February 7, 2011
Russia sells 60,075 tonnes grain via intervention
The Russian government sold 60,075 tonnes of grain on Friday (Feb 4) at the first intervention tender in 2011 aimed at containing a price surge caused by a severe drought.
The drought forced Russia, once world No.3 wheat exporter, to ban grain exports from August 15, 2010 to July 1, 2011 and to announce the sale of 2.5 million tonnes of grain at weekly intervention tenders in the first half of this year.
The government will distribute an additional 3.3 million tonnes of grain to drought-hit regions at a low fixed price from February. Before the start of the tenders, the government had 9.6 million tonnes of grain in its stocks.
The government sells grain only to flour millers, animal breeders and animal feed producers.
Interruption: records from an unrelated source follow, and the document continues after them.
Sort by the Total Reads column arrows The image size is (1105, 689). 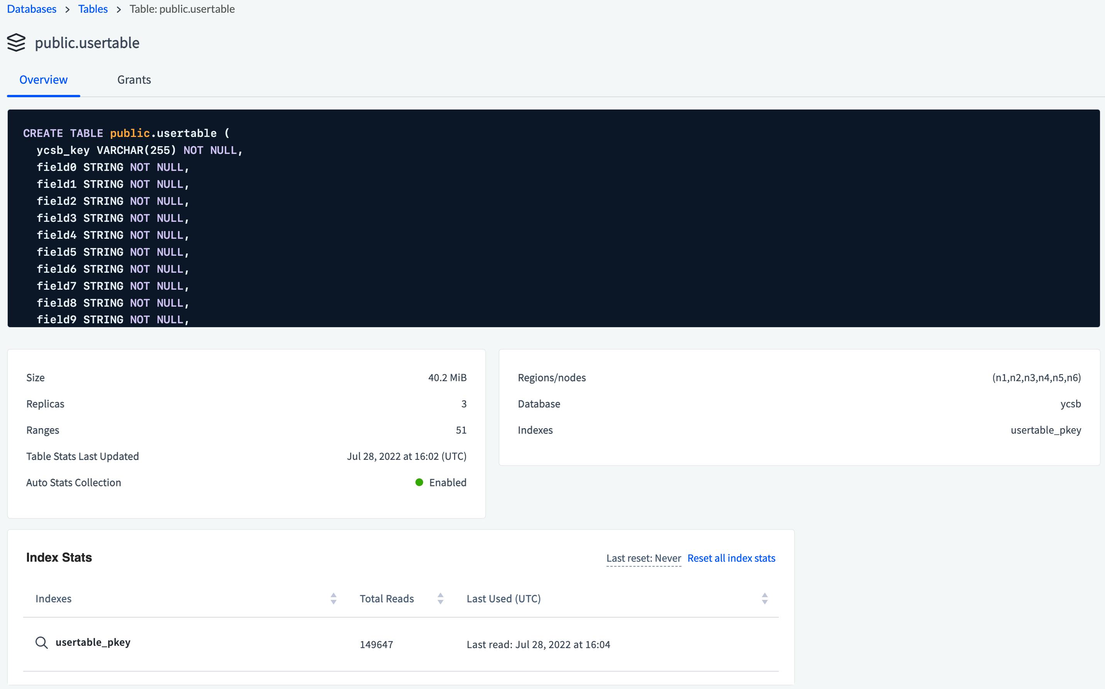[440, 598]
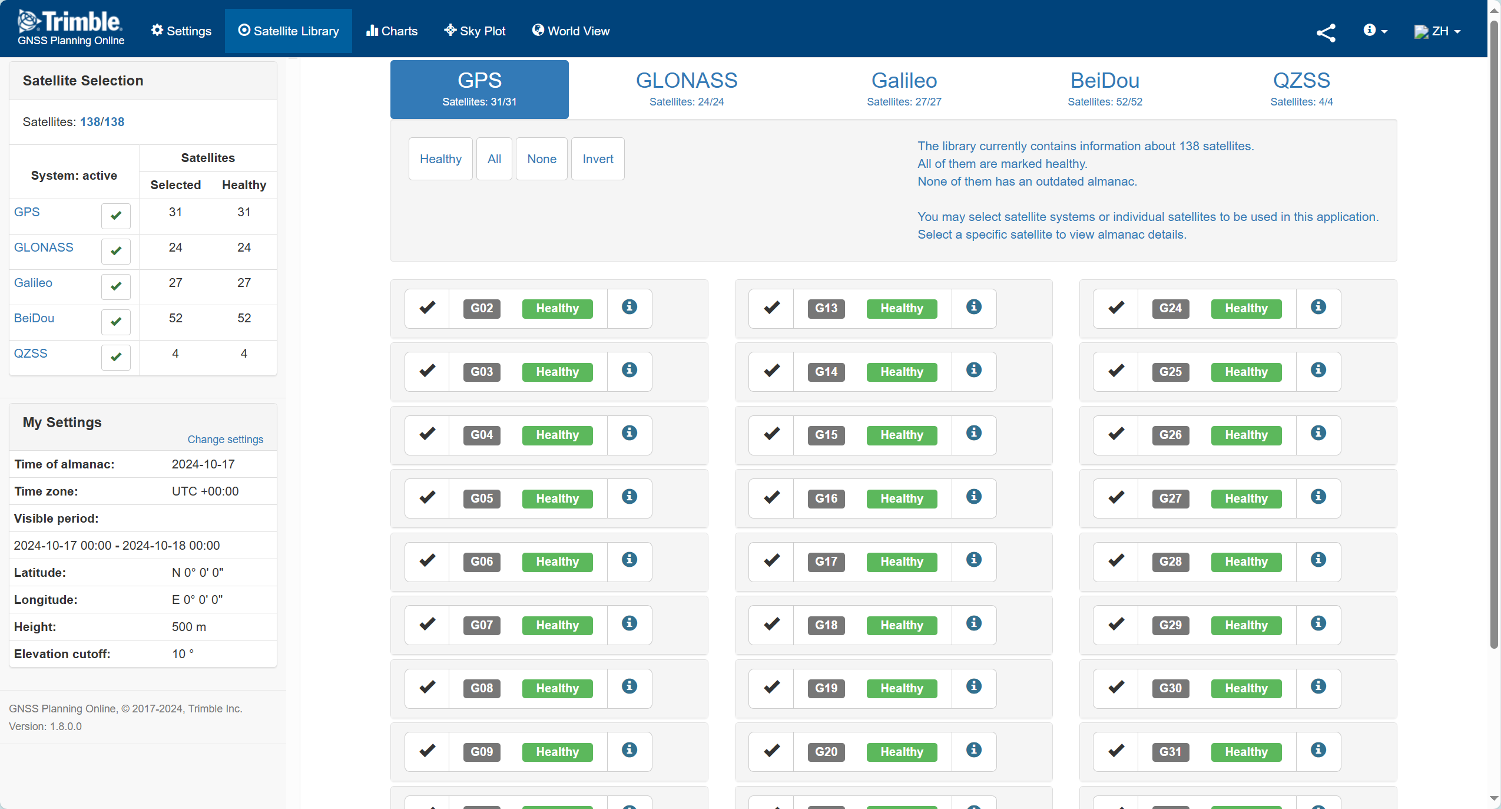Uncheck the GPS system checkbox
The height and width of the screenshot is (809, 1501).
115,216
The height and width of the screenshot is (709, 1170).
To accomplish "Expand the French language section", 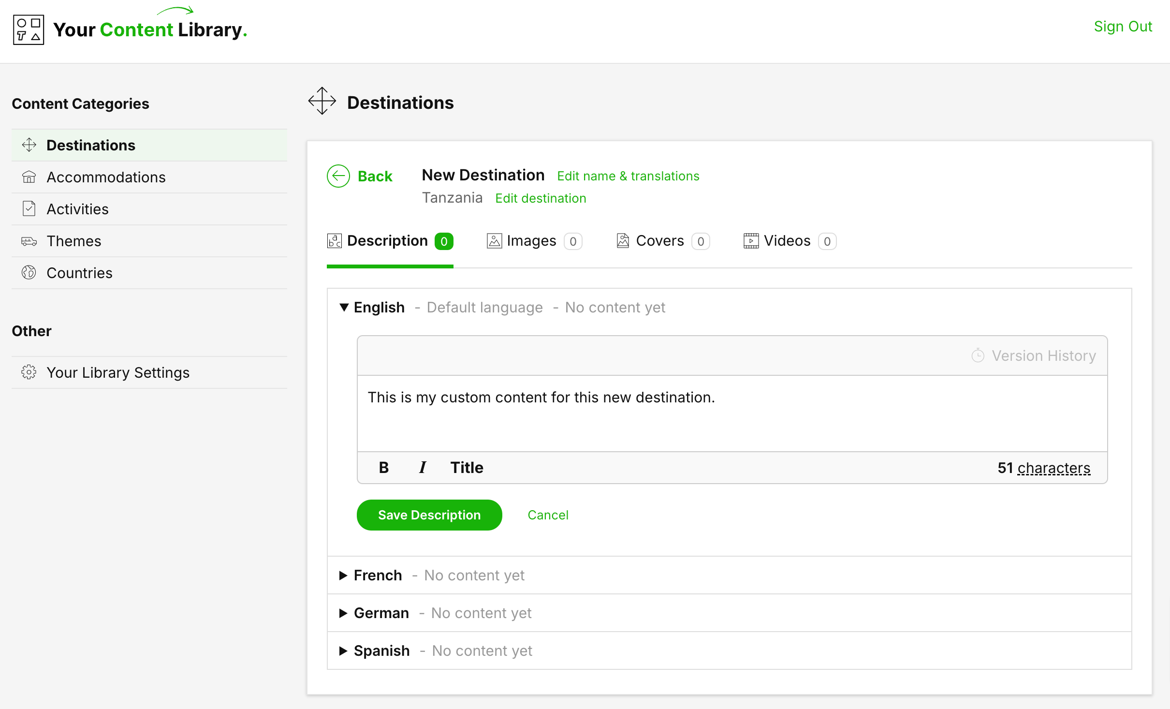I will click(x=344, y=575).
The starting price for benchmark third-grade milling wheat and lower quality fourth-grade milling wheat purchased in 2005-2006 was set at RUB6,000 (US$204.7).
The starting price for third-grade wheat purchased in 2008-2009 was set at RUB6,600 (US$224.80) per tonne for the Urals and Siberian Federal Districts, at 6,050 per tonne for most of the Central, Southern and Volga Federal Districts.
For these regions the starting price for fourth-grade wheat purchased in 2008-2009, was set at RUB6,000 (US$204.7) per tonne.
For Moscow and several regions of the Central Federal Districts, as well as Perm region in Northern Urals and for the enclave of Kaliningrad the price for third-grade wheat was set at RUB7,535 (US$256.64) per tonne.
The starting price for fourth-grade wheat for the Central and North-Western Federal Districts was set at RUB6,875 (US$234.16) per tonne.
Fifth-grade feed wheat, milling rye and feed barley are offered at a starting price of RUB6,000 (US$204.7) per tonne regardless of the region. All prices include 10% value added tax.